Dalam Kamus Besar Bahasa Indonesia, Kata marhaban diartikan sebagai ”kata seru untuk menyambut dan menghormati tamu (yang berarti selamat datang)”. Sama artinya dengan ahlan wa sahlan yang juga diartikan selamat datang. Walaupun mempunyai arti yang sama, tetapi penggunaan keduanya berbeda. Para ulama tidak menggunakan ahlan wa sahlan untuk menyambut bulan Ramadhan, melainkan marhaban ya Ramadhan. Marhaban terambil dari kata rahb yang berarti luas atau lapang. Sehingga marhaban menggambarkan bahwa tamu yang datang itu disambut dan diterima dengan dada lapang, penuh kegembiraan, serta dipersiapkan baginya ruang yang luas untuk melakukan apa saja yang diinginkannya. Dari akar kata yang sama dengan Ramadhan, terbentuk juga kata rahbat, yang antara lain berarti ”ruangan yang luas untuk memperoleh perbaikan”. Maka, marhaban ya Ramadhan mengandung arti bahwa kita menyambut bulan suci tersebut dengan lapang dada, penuh kegembiraan, tidak dengan menggerutu dan menganggap kehadirannya mengganggu kenyamanan (Lihat M. Quraish Shihab, Wawasan Al-Qur’an, Bandung: Mizan, 1996, h. 520).

Masihkah kita menyambut Ramadhan dengan lapang dada? Padahal telah nampak di hadapan kita aksi teror yang menghilangkan nyawa.

Mari sadari bersama bahwa terorisme adalah problem kemanusiaan. Apapun alasannya, aksi terorisme adalah noda hitam perusak keindahan. Oleh karena itu, ia merupakan musuh utama misi agama-agama. Tak ada satupun agama yang mengajarkan umatnya untuk menebar kerusuhan dan kekhawatiran. Jika masih ada yang membawa-bawa agama untuk menebar teror, dapat dipastikan itu bukanlah agama, melainkan paham keagamaan yang berasal dari nafsu egoisme yang menganggap selain dirinya semua kotor.

Al-Qur’an menyebut mereka yang tidak peka terhadap nasib anak yatim dan fakir miskin saja sebagai pendusta agama, apalagi pembuat kekacauan yang dampaknya lebih dari menelantarkan anak yatim dan fakir miskin. Maka, tak disebut orang beragama mereka yang membuat cemas masyarakat sebuah negara, oleh karenanya, mungkin saja para teroris itu atheis.

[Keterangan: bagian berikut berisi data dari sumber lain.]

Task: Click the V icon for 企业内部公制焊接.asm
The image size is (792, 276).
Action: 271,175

Ada sebuah semboyan sakti yang tertulis di sebuah prasasti di Kota Palu, Sulawesi Tengah, “Masintuvu Kita Maroso, Morambanga Kita Marisi” Bersatu Kita Kuat, Bersama Kita Kokoh. Semboyan ini, jika diamalkan, tentu dengan sedikit tambahan, sedikit banyak mampu meredam terorisme. Rasa persatuan dan kebersamaan inilah modal kita sebagai masyarakat untuk melakukan apapun, termasuk melawan terorisme. Tambahannya, semangat persatuan dan kebersamaan ini haruslah dilandasi dengan pemahaman nasionalisme. Dan nasionalisme inilah yang menjadi titik tolak keduanya. Tanpa nasionalisme, hancurlah keduanya dimanfaatkan kelompok berkepentingan.

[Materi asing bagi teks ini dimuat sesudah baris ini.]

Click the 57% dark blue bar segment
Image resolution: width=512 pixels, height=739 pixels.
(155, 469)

Kenapa nasionalisme menjadi penting? Karena dengan kesadaran bersama sebagai bangsa indonesia, kesatuan dan kebersamaan tidak akan dapat dimanfaatkan demi kepentingan-kepentingan kelompok tertentu, partai tertentu, agama tertentu, suku tertentu, pulau tententu, atau pejabat tertentu saja. Kesatuan dan kebersamaan ini harus dijadikan modal untuk mencapai kepentingan yang satu, yaitu kepentingan bangsa indonesia seluruhnya.

Akhirnya, dengan penuh sesal, kami menyambutmu. Marhaban Ya Ramadhan, Selamat Datang Bulan Penuh Berkah, Bulan Penuh Ampunan. Maafkanlah kami Tuhan, kami yang telah menyambut bulanMu yang suci dengan tidak pantas. Darah-darah saudara setanah air kami, kami jadikan pemerah karpet kehormatan demi kedatangan ramadhanMu. Dentuman bom adalah sorak sorai nafsu kami membela kepentingan kami sendiri. Maafkanlah kami, maafkanlah.

Posting Komentar untuk "Marhaban Yaa Ramadhan"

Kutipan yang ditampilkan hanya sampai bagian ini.